Task brief ▸ Can you copy word for word the part of the bam2gff_bed.pl documentation below, starting at "- --type <text>" and ending at "default is 'Illumina'."?

Excerpt ▸
▬▬▬▬▬▬▬▬▬▬

NAME
bam2gff_bed.pl
A script to convert bam paired_reads to a gff or bed file.
SYNOPSIS
bam2gff_bed.pl [--options...] <filename>
Options:
--in <filename>
--bed | --gff | --bigbed | --bb
--pe
--type <text>
--source <text>
--randstr
--out <filename>
--bbapp </path/to/bedToBigBed>
--gz
--version
--help
OPTIONS
The command line flags and descriptions:
- --in <filename>
-
Specify the file name of a .bam alignment file. The file should be indexed. If not, the program will attempt to automatically index it.
- --bed
- --gff
- --bigbed
- --bb
-
Specify the output file format. Either a BED file (6-columns) or GFF v.3 file will be written. You can also specify a bigBed format (bigbed or bb), where a BED text file will first be generated and then automatically converted to a compressed, binary BigBed file. The default behavior is to write a BED file.
- --pe
-
Indicate that the BAM data is paired end, and that the generated feature should represent the insert fragment.
- --type <text>
-
For GFF output files, specify the GFF type. The default is to use the input file base name, appended with either '_reads' or '_paired_reads'.
- --source <text>
-
For GFF output files, specify the source tag. The default is 'Illumina'.
- --randstr
-
For paired-end Bam files, specify that the strand of the alignment be randomly assigned to either the forward or reverse strand.
- --out
-
Specify the output file name. The default for GFF output files is to use the GFF type; for BED output files the input file base name is used. A '.bed' extension is added if necessary.
- --bbapp </path/to/bedToBigBed>
-
Specify the path to the Jim Kent's bedToBigBed conversion utility. The default is to first check the biotoolbox.cfg configuration file for the application path. Failing that, it will search the default environment path for the utility. If found, it will automatically execute the utility to convert the bed file.

▬▬▬▬▬▬▬▬▬▬

Data excerpt ▸
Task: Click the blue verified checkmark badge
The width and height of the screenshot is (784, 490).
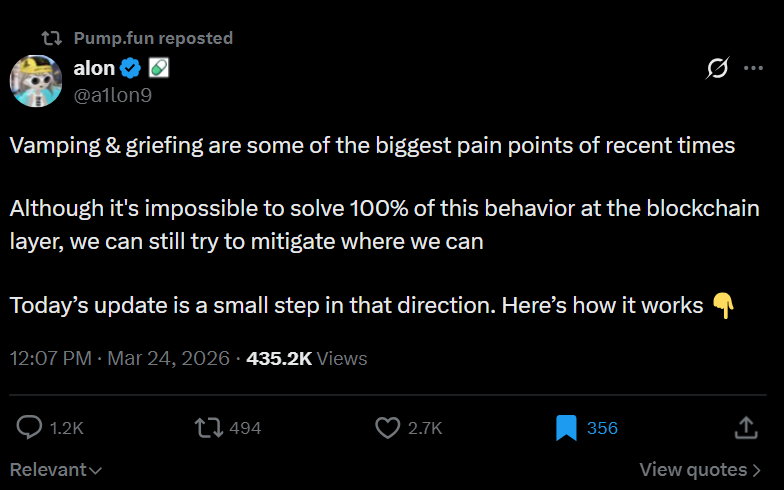Action: pos(131,69)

▬▬▬▬▬▬▬▬▬▬

Solved problem ▸
- --type <text>
-
For GFF output files, specify the GFF type. The default is to use the input file base name, appended with either '_reads' or '_paired_reads'.
- --source <text>
-
For GFF output files, specify the source tag. The default is 'Illumina'.